Петровка была набита народом, как всегда в канун больших революционных праздников. Все уже знали, что произошло. Театральная площадь напоминала ярмарку. Текст правительственного сообщения разносился над головами из репродукторов.
Они двинулись вверх по Пушкинской, к театру Немировича-Данченко. Народ выходил из зрительного зала, но потом вновь повалил обратно, потому что нашлось трое китайцев-ораторов. Их передавали в подъезд на руках, над головами, как знамена. Разговаривать было невозможно, все пели.
Переулками выбрались Браницкий и Ольга на улицу Горького и заглянули в редакцию. Какие-то болгарские эмигранты, польские беженцы, индусские студенты спорили у карты.
Обезумевшая секретарша кричала в телефон:
— В десять?.. Не слышу. В девять? Не слышу. На «Шарикоподшипнике»? В десять на «Шарикоподшипнике»! Колонный зал в час? Ничего не слышно. Говорите по-русски: Нох ейн маль! А-а, же не парль па франсэ, малерезман, же секретарь де редаксион, да. Же не па иностранный отдел, отдел дезентранже, но, отр телефон, да-да. Звоннэ Наркоминдел, пардон! — мужественно орала она, перепутывая слова.

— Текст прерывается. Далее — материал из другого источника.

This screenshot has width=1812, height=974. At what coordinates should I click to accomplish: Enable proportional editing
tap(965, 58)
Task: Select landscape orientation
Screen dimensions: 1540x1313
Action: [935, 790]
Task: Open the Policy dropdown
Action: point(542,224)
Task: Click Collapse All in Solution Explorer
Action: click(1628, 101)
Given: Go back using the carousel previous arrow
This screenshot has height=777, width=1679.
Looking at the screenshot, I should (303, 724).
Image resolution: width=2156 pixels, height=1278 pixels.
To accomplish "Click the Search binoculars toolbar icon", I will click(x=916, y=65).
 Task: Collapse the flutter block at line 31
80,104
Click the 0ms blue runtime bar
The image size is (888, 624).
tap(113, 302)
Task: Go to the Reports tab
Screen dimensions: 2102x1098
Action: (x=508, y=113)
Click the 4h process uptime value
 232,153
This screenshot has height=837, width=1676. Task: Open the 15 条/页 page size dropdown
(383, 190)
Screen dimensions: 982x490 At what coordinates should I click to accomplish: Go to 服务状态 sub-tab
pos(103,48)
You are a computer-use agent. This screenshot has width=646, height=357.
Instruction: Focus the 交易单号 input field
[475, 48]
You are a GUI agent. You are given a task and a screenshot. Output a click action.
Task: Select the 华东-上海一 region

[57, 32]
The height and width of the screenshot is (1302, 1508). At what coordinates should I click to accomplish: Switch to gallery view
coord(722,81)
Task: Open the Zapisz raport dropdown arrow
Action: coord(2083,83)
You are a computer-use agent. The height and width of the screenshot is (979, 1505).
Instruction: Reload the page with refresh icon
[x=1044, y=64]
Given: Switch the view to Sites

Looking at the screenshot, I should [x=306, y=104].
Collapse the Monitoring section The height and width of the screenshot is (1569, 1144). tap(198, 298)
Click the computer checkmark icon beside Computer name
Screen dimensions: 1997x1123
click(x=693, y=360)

В редакции ничего не имели из ТАССа, кроме текста правительственного сообщения, и Браницкий потащил Ольгу к Охотному ряду. Кое-где, в гуще толп, уже показывались древки заводских знамен. Всюду галдели группы стратегов. Старик в седой кожанке воодушевленно разбирал возможный стратегический рисунок войны на Востоке и ногтем большого пальца чертил линии на стене дома. Военных встречали овациями. Далеко откатываясь, гремело «ура», играла музыка.
Вдруг чей-то могучий голос крикнул: «Тихо!» — враз замерло на версту. Замедленный голос радио вновь и вновь передавал стране и миру уже наизусть знакомые слова извещения партии и правительства.
Публика, вышедшая со спектакля Малого театра, стояла на улице не расходясь.
Такие дни не повторяются. Такие дни стоят целой жизни. В какой-нибудь час или два человек переживает больше, чем иной раз за целые годы.